Fundamental Analysis of a business involves analyzing financial statements and health, its management and competitive advantages, and its competitors and markets.
Make sure you are familiar with both, as the more tools and knowledge a trader has in their disposal, the more successful they will be. If you can find a common ground between both of these forms of analysis you will be a more well-rounded trader. Look for good technicals, good fundamentals, and stick to the trading rules!
Patience is an important rule and can be broken down into 2 scenarios.
Selling too early can be the first mistake. Sometimes we get tired of holding a stock that we feel is climbing too slowly and seek for more profitable opportunities elsewhere and we sell too early. Before selling, look back and consider what risks you took when you originally made the entry. What costs were involved (broker fees). Ask yourself what uncertainty was there in the technicals and fundamentals at the time of your entry compared to now. Sometimes we fail to consider the risks we took of making that entry and overlook the opportunity at maximizing profits. Consider a stock may be slowly building momentum, and may increase over time. Although it is not a bad idea to take profits at any time, sometimes we lose sight of the future. On the opposite side of the coin, holding a dying stock can also become a skeleton in the closet.
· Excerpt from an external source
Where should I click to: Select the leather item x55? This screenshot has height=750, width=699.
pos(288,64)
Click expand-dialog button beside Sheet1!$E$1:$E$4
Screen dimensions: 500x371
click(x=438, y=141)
This is one of the most important trading rules there is. Cut your losses! the first rule to trading stocks is not to lose, a well-timed entry will put you in an immediate green position. Study this rule, if you are sitting red you either hesitated and now you are holding a bag or you missed a crucial piece of the puzzle while you were in your research phase. Remember these trading rules and especially the one just mentioned.
Buying on dips can be a great strategy but we also don't want to end up catching a falling knife meaning a dropping stock. A good example of this would be watching a stock price dramatically decline in value. A typical trader may feel the price may be oversold, and then watch their trading account also collapse after making a entry too soon. In most situations it may be best to wait and use technical indicators to determine if a bottom has been confirmed before taking an entry. Also always remember in most situations you can get out of a stock with liquidity in an instant. Don't allow the stress of a red stock to take control of your trading. This is one of the trading rules mentioned above. These trading rules need to be your bible, read them daily, make them part of your trading personality. Do not get trapped by the hype or emotions of the trade, always remember other traders will seem the most excited about a stock when they are trying to sell. Until you understand the psychology and these trading rules this can be a very confusing time.
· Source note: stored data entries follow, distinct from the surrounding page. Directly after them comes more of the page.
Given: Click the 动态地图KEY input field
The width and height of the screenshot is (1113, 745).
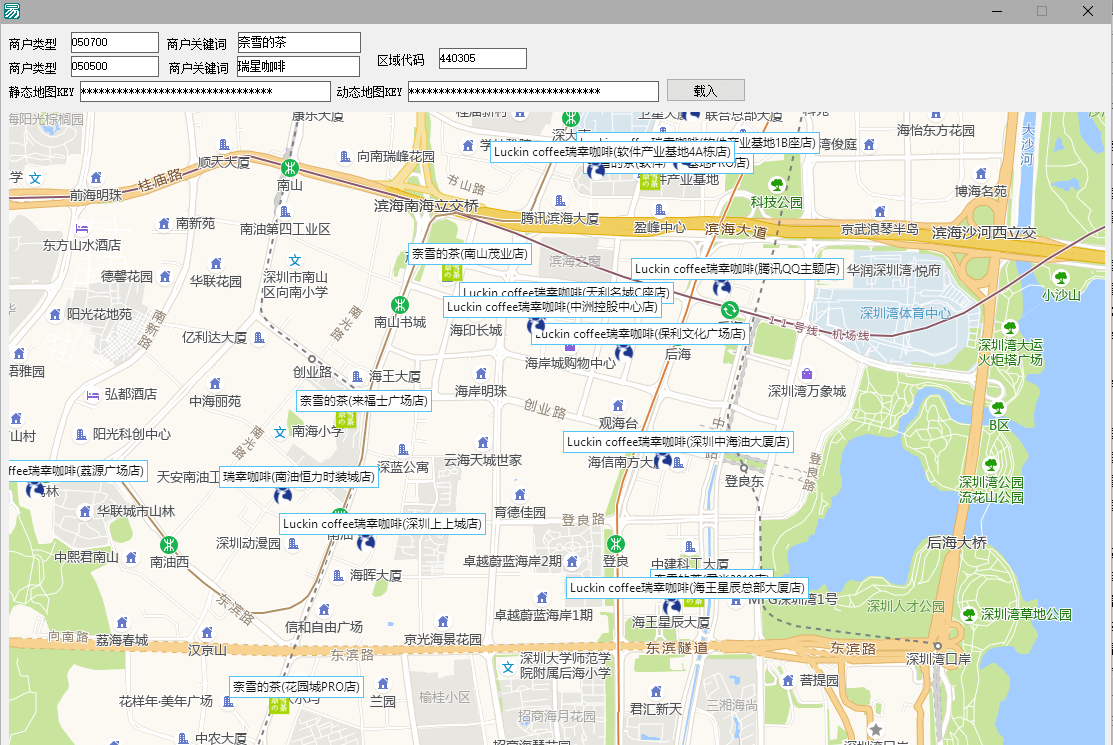Looking at the screenshot, I should [533, 91].
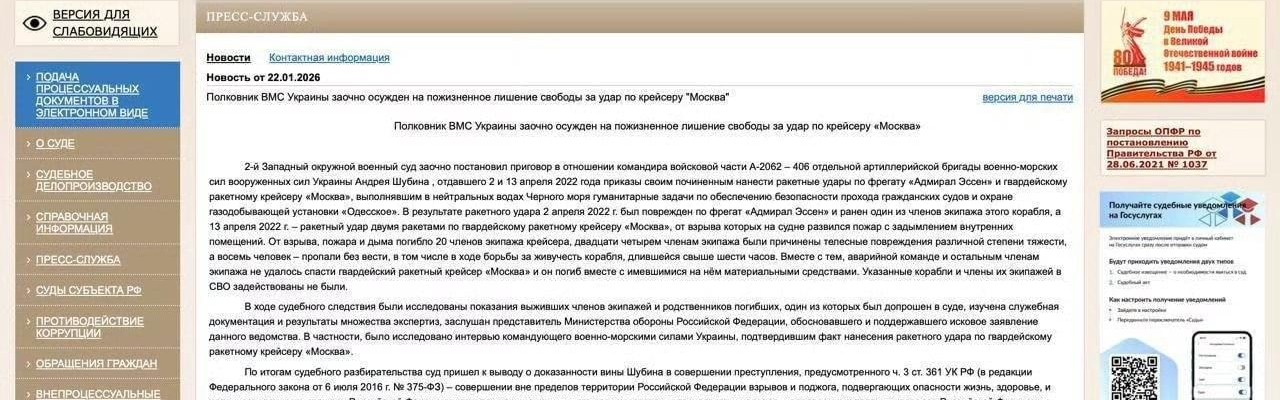Open the версия для печати link
The image size is (1280, 400).
click(1027, 97)
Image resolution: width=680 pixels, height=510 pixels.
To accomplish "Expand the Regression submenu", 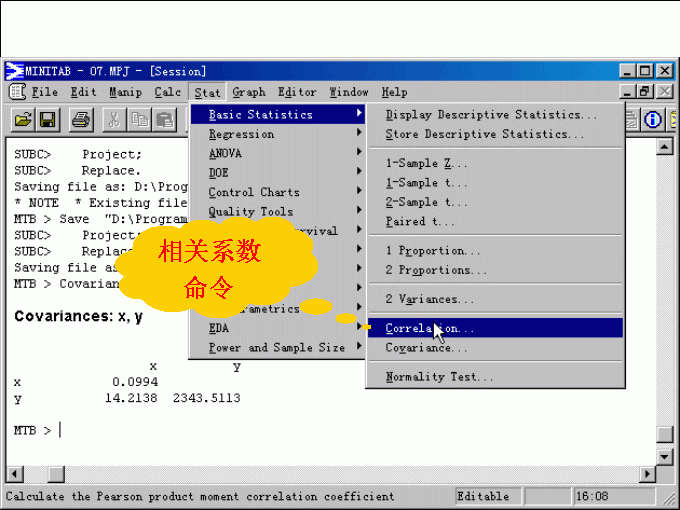I will tap(241, 134).
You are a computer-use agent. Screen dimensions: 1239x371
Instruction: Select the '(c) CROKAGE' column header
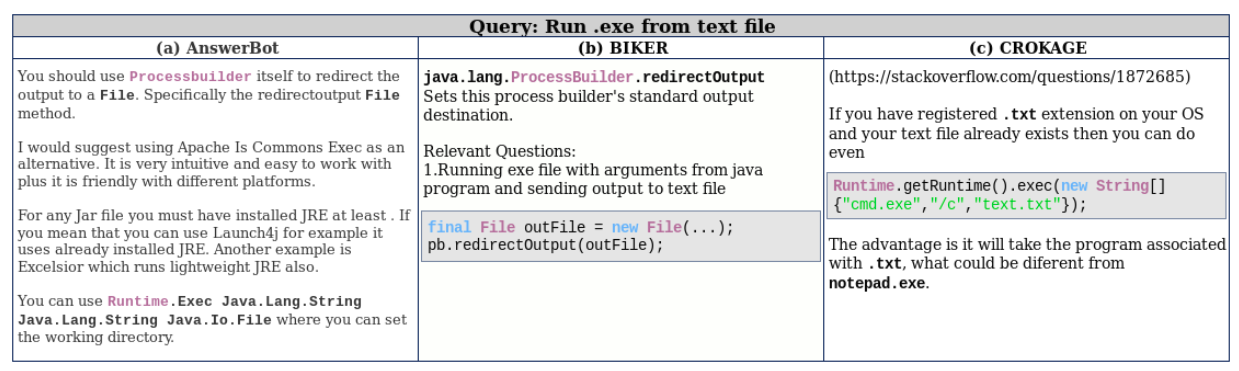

Runners are stocks that run up in price. They can last anywhere from a few short minutes to several days, weeks or even years. The problem with trading them is that they are typically noticed by most people when the top is in. This is clearly a problem for those that decide to buy at the top. So what is the best strategy when trying to trade a Runner?
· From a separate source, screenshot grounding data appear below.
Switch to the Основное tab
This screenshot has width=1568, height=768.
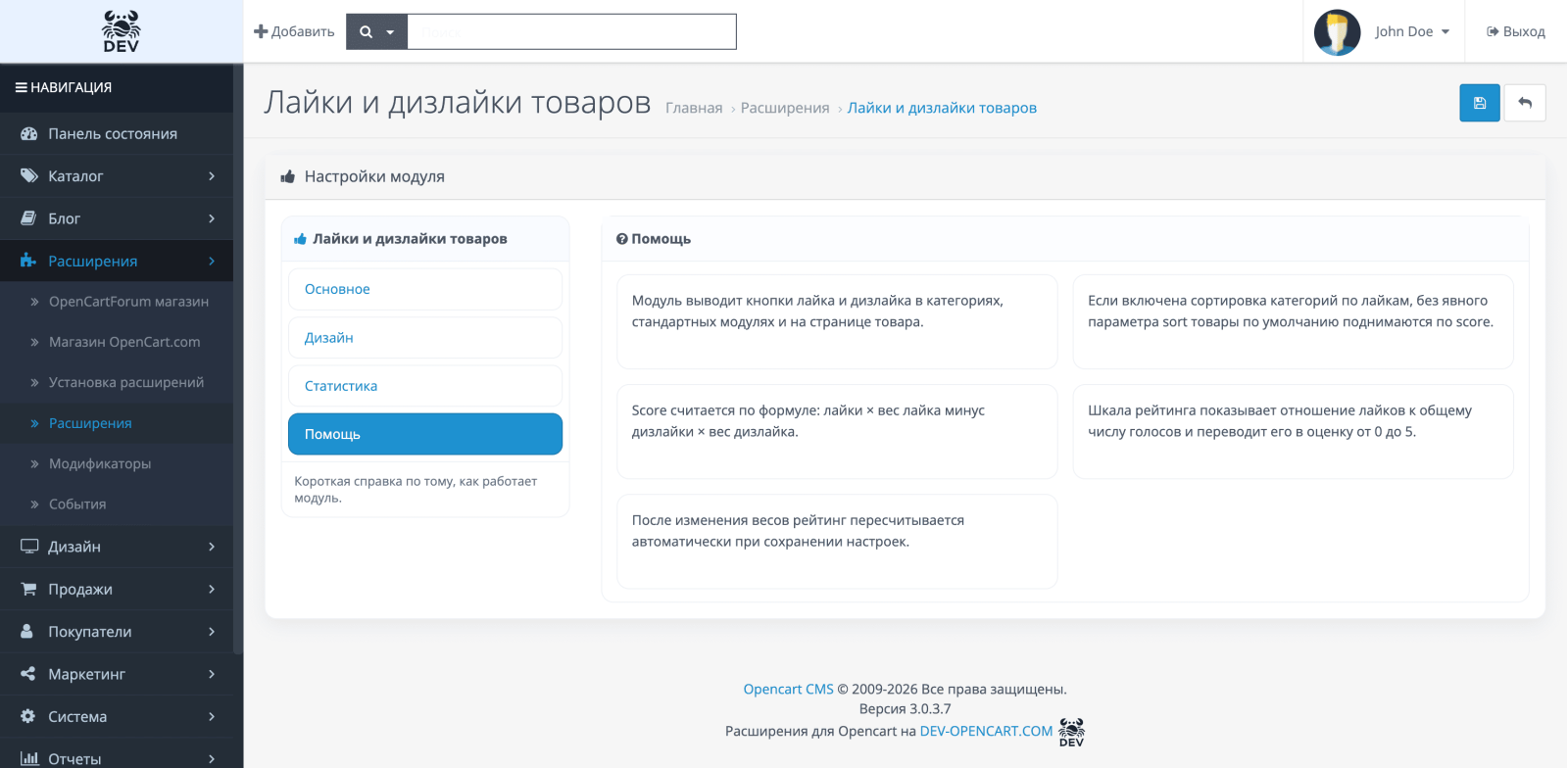click(x=425, y=289)
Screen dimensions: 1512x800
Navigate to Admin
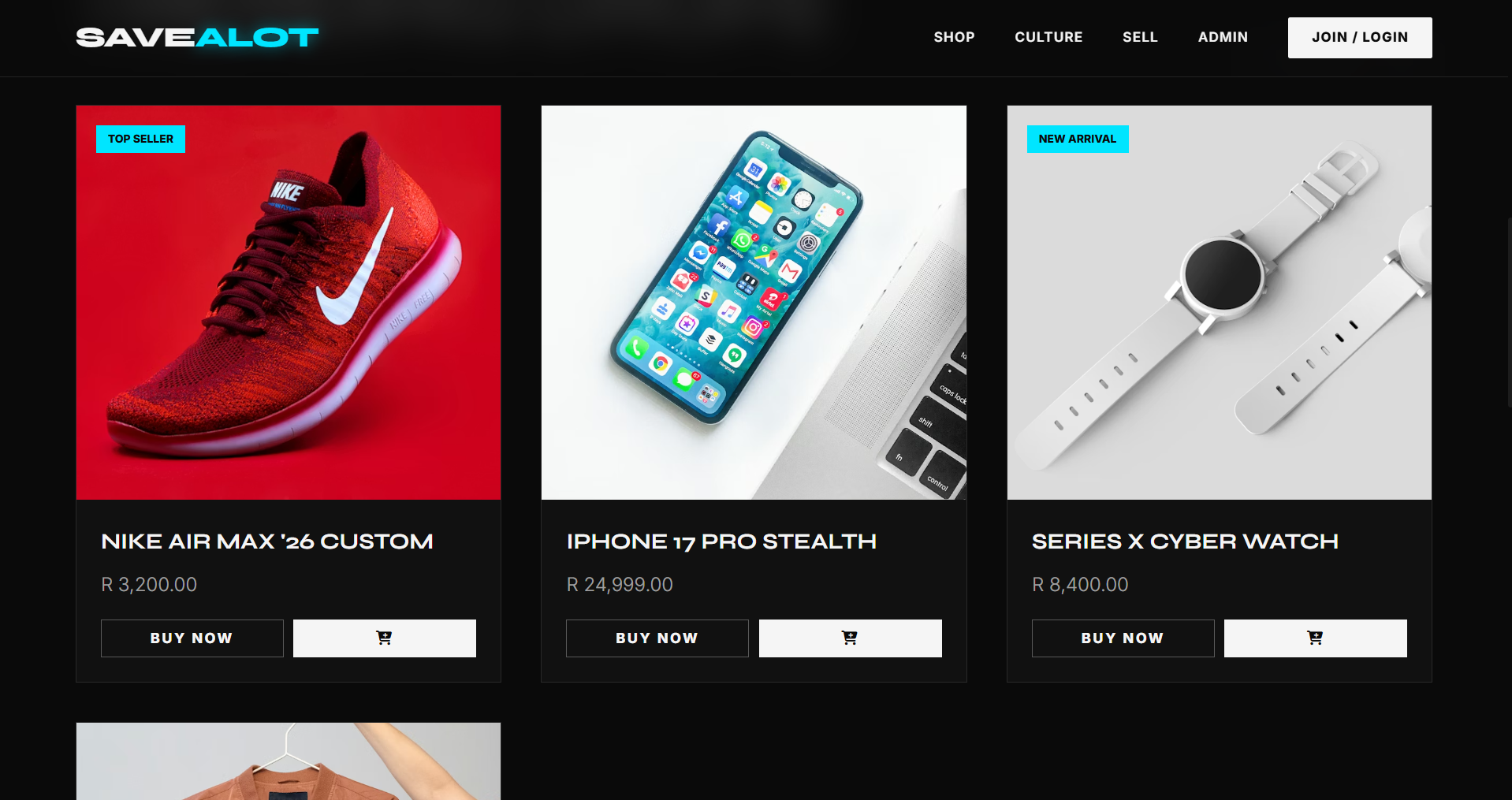1223,37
Get in early. When a Runner is first observed, the biggest mistake to make is waiting too long. Too many times we watch them go by, and say 'well I better jump in before it's too late.' By that time it usually is, your order is filled and the stock starts to reverse. If you had gotten in early, you could have been out near the top. It is always better to put in a stop loss and break even then to hold and end up red. If you are trading without a day trading account this is ok! You will be allowed four round trip trades per week. If you get in and out of one and break even give it another try another day. Do not convince yourself that you have to always be in a stock! This one of the major trading rules and will be a samurai death in your trading career.
Selling during a price run can also prove challenging. We all want to see higher prices, but the reality is that good times never last forever and eventually sellers come in and will take the price down. The key is to get out at the opportune time when the upward volume is still high. A trader can utilize various tools such as level 2 stock quotes which will give you an indication of the current supply and demand of the shares. When sellers begin to line up, clearly supply is outweighing demand and you can take your profits then. You can also use a combination of technical indicators or you can set a stop-loss. Whatever method you decide to use, determine it before you make your entry so you know when to take your exit. A professional trader will always buy his shares on the bid and sell them at the ask with smaller more consistent profits. We have all seen big 100% gainers, but would you rather lose 50% on 5 trades in a row in search of one 100% runner? One of the most important trading rules is that steady profit.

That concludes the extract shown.